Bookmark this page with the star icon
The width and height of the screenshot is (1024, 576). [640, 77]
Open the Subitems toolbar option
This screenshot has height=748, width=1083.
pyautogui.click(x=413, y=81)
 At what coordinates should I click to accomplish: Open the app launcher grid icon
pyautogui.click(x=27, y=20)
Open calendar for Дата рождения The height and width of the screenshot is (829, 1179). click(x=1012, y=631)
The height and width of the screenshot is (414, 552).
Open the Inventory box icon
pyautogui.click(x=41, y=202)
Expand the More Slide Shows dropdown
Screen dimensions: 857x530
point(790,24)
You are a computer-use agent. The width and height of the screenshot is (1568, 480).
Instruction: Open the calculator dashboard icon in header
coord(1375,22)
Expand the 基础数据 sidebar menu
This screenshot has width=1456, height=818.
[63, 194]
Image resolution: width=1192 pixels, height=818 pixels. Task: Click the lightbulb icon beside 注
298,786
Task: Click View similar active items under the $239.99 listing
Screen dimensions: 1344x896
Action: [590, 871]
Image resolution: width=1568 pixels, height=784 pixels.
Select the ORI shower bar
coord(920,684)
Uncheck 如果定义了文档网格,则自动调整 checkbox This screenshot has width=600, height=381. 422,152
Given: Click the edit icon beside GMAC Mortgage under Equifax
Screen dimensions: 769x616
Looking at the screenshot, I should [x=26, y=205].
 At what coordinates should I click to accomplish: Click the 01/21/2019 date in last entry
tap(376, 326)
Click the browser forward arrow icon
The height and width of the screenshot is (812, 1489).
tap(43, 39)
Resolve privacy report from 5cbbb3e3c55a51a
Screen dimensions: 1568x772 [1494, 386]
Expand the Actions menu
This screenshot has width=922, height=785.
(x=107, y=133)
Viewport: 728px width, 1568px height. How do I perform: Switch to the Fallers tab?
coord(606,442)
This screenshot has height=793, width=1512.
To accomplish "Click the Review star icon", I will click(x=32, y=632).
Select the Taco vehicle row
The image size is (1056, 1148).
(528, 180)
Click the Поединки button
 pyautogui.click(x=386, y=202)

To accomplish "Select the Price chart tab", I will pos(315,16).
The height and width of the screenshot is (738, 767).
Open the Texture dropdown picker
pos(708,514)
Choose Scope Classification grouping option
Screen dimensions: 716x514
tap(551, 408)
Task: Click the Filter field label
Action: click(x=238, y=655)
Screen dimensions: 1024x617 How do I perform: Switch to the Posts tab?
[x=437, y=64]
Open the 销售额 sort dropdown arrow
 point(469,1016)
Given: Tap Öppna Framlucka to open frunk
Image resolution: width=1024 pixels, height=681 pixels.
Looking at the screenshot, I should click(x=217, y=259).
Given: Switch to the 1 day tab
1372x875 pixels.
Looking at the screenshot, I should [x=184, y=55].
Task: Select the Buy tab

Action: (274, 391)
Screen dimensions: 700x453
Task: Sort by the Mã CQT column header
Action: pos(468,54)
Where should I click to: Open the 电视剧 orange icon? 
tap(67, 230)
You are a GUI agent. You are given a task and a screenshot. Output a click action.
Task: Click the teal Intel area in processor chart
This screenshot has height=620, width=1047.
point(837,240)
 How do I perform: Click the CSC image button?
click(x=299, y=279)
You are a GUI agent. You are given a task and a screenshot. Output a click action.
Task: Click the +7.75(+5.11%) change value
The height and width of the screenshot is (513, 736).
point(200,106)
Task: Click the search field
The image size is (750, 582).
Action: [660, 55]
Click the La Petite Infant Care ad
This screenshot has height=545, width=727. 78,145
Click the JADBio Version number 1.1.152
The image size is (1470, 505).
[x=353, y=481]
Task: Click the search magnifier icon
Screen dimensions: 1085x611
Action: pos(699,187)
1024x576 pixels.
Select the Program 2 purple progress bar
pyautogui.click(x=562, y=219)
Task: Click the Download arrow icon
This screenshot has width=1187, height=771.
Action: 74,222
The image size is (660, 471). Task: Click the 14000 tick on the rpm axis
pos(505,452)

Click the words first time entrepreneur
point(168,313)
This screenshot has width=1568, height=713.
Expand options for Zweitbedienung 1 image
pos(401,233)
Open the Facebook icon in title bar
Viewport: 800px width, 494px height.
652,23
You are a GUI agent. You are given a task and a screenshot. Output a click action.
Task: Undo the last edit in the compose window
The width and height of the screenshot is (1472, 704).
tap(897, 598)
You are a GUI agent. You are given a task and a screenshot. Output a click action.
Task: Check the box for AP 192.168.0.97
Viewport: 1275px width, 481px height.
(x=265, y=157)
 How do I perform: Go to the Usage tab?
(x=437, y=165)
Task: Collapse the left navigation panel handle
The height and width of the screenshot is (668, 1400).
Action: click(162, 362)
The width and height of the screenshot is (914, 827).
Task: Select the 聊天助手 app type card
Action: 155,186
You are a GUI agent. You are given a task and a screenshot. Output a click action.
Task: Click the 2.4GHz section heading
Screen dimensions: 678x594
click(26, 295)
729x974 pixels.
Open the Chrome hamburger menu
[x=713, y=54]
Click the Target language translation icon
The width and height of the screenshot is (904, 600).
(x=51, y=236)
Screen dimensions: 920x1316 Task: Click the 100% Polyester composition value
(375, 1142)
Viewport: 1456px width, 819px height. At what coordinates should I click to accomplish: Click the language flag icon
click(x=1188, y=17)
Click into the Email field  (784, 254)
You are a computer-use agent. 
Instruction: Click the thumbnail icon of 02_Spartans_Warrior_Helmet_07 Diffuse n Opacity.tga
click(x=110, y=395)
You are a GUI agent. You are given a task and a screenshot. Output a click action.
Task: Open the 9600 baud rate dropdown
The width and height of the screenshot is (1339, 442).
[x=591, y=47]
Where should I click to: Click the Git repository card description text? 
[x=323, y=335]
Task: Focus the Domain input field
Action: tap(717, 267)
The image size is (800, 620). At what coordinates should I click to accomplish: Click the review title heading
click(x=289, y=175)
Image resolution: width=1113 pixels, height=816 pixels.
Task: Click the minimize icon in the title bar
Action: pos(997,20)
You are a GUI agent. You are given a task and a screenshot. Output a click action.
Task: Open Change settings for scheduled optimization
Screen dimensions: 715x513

- **TASK TO COMPLETE**
Say how many lines in the entries above contain the string "will", offering no other words.

- **TASK ANSWER**
2